As a business leader and coach, Ruth supports women entrepreneurs in building and scaling their businesses through systems and frameworks that responsibly integrate AI. She is particularly known for her
data-driven documentation of platform discrimination, translating complex AI governance failures into actionable insights. Her work focuses on
algorithmic transparency, regulatory compliance, and revenue protection for women-led businesses operating within biased digital infrastructures.
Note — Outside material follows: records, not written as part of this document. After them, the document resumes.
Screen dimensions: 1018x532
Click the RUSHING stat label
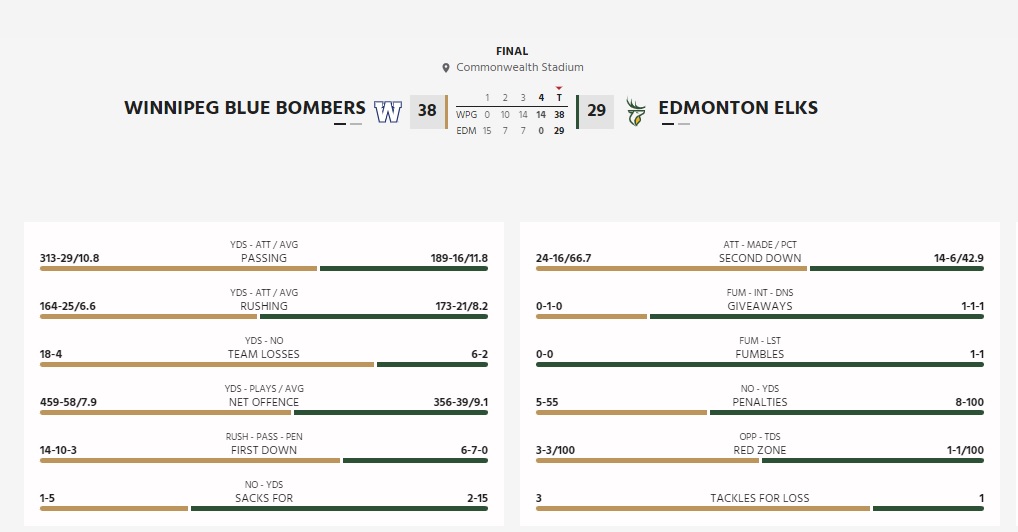pyautogui.click(x=264, y=306)
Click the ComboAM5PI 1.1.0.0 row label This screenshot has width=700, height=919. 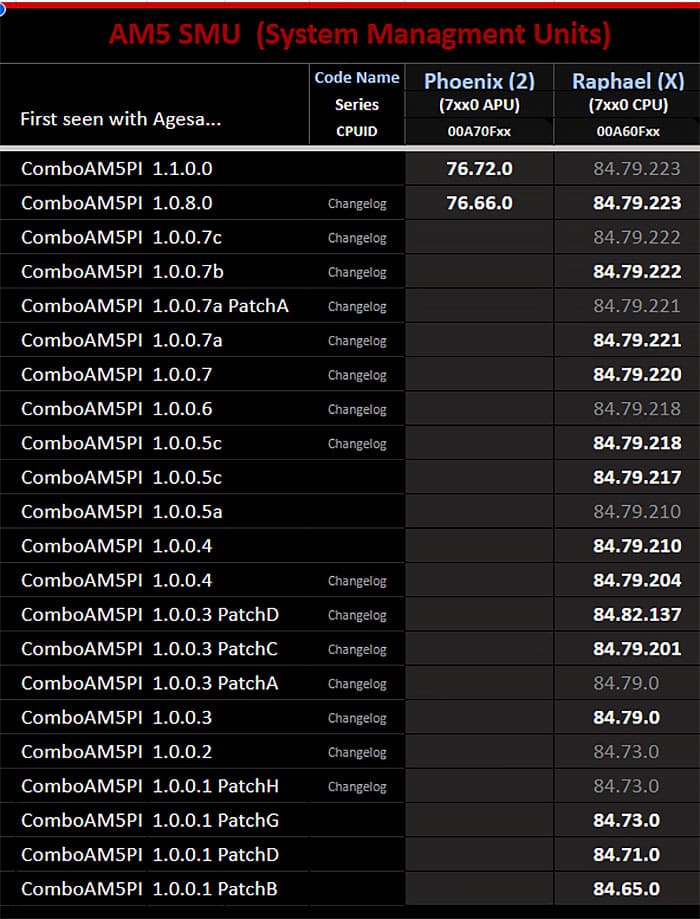pos(117,169)
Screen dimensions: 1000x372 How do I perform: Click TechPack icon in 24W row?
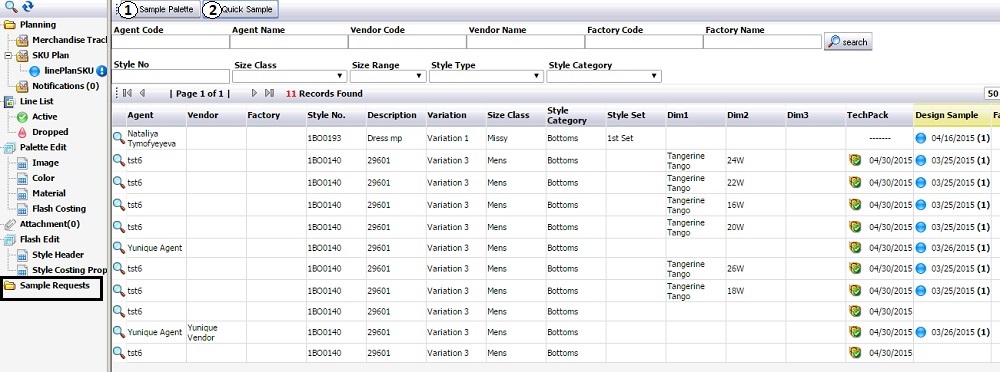click(x=855, y=160)
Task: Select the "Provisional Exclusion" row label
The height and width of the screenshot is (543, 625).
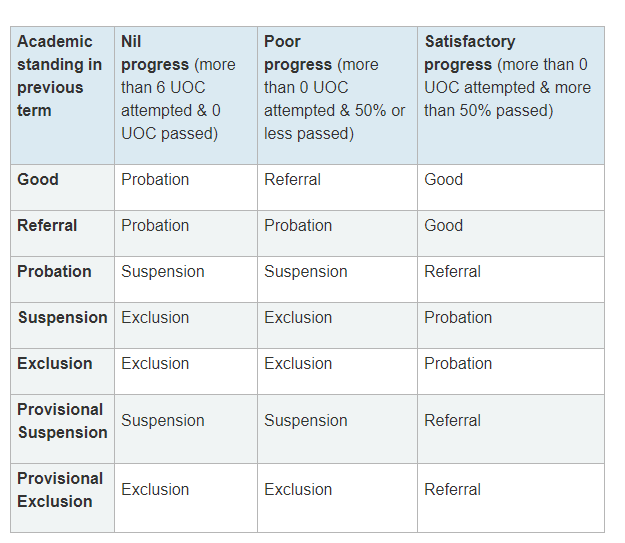Action: 60,490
Johannes Gottschalk is a PhD researcher at the
Department of Islamic Studies (DIRS) at Friedrich-Alexander-Universität Erlangen-Nürnberg (FAU). With a background in linguistics and IT, his research explores how artificial intelligence shapes
human fear, meaning, and responsibility, especially in ethical and religious contexts. His work critically examines how AI systems can — or cannot — remain accountable to human values, morality, and societal norms.
4. AI Governance: From Principles to Enforcement
Ruth emphasized that
AI governance cannot remain at the level of ethical declarations. Transparency, accountability, fairness, and human oversight must be operationalized and enforced throughout the entire lifecycle of AI systems.
She illustrated this through case studies:
- A biased worker-ranking algorithm in France that penalized workers without contextual understanding
- A UK visa application algorithm that discriminated based on nationality
- A Scandinavian financial compliance failure, where AI systems failed to detect large-scale money laundering
These cases demonstrated how algorithmic systems, when poorly governed, institutionalize discrimination while obscuring responsibility.
5. Transparency, Power, and Platform Accountability
Johannes raised critical questions about the feasibility of transparency in proprietary systems. Using platforms such as LinkedIn as an example, he highlighted how
opaque algorithms concentrate power while denying users meaningful insight or recourse.
The panel discussed the role of
open-source technologies and regulatory enforcement as potential counterbalances, emphasizing that transparency is not about revealing proprietary code, but about making
governance logic, accountability mechanisms, and impact visible.
6. Algorithmic Bias and Lived Experience
A Mentimeter poll revealed that a significant number of participants suspected algorithmic suppression of their content across platforms. When platforms reported “no issues,” participants expressed feelings of
frustration, anger, distrust, exclusion, and powerlessness.
This emotional response highlighted that algorithmic bias is not only technical, but also
psychological, economic, and societal.
7. Economic Impact and Tactical Responses
Ruth quantified the business impact of algorithmic bias, estimating
monthly revenue losses of €10,000–15,000 for affected entrepreneurs and businesses.
She recommended:
- Systematic documentation of platform performance
- A/B testing of content formats and language
- Reducing dependency on single platforms
These strategies allow users to regain agency within opaque systems while pushing for broader reform.
8. AI Literacy and Readiness
Ruth outlined three levels of AI readiness:
- Foundational literacy – understanding what AI is and how it operates
- Technical integration – embedding AI responsibly into workflows
- Strategic governance – aligning AI use with values, regulation, and long-term goals
Johannes reinforced the risks of uncritical reliance on large language models, particularly their limitations in reasoning and ethical judgment.
9. Conclusion and Call to Action
The event concluded with a strong call to action:
AI governance is a shared responsibility. Users, businesses, policymakers, and civil society must actively shape systems that are fair, transparent, and accountable.
EWMD reaffirmed its commitment to fostering informed dialogue, empowering women leaders, and influencing European-level governance to ensure that AI serves society — not the other way around.